Shortly after this physical descent, we get a chance to read a letter that is the most exciting part of the book, and then engage in an interaction that really continues to move the book in a direction towards some sort of conclusion. Things continue to happen rapidly after that, as we now have an endpoint that we’re working towards and a means with which to grasp it. And I think as the book begins to come upon an ending, I started to see things come together that started to make sense to me, an outcome that felt tangible and real… and then things got confusing again. I started to accept the outcomes of what they were saying as they were saying it and was ultimately ready to move on. And sadly, the one portion of the ending i was ready to accept ended up getting washed out anyway.

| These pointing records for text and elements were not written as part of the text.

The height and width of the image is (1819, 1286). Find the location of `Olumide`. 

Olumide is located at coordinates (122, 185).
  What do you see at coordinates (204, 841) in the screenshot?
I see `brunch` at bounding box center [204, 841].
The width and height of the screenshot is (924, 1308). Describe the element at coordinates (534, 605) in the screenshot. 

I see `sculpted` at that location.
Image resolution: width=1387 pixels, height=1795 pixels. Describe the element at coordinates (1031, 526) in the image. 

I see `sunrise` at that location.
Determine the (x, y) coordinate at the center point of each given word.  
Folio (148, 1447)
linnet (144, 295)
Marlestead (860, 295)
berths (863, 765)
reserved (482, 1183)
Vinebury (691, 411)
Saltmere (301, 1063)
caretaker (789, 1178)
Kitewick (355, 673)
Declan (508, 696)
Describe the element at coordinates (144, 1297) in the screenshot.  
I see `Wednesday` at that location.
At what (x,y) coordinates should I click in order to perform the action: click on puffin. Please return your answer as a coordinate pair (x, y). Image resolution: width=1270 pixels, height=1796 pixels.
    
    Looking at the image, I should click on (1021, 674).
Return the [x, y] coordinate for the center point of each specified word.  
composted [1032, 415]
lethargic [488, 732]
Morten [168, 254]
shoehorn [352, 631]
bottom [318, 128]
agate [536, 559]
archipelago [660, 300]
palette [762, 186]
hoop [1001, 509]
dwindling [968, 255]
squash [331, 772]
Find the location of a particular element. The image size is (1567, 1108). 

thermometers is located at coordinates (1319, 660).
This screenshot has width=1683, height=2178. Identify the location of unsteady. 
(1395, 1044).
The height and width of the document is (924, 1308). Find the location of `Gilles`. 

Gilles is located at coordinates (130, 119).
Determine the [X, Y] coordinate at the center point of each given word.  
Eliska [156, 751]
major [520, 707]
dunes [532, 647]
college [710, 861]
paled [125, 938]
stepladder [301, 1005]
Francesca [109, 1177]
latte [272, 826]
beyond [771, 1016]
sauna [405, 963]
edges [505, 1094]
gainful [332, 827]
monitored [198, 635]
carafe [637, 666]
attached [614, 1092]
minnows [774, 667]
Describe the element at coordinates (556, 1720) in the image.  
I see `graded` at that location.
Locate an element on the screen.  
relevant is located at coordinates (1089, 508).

This book was disappointing to me in so many ways, especially considering how much I was looking forward to it! I wonder if my taste is changing or if it has something to do with being “older” and the fact that edgy and sardonic characters just don’t strike me the way that they would a college sophomore. I’m stoked that Clevenger wrote this and I’m happy he continues to create new works, but sadly I would not recommend this one, even to fans of his work. Please do take the time to read his other two though!!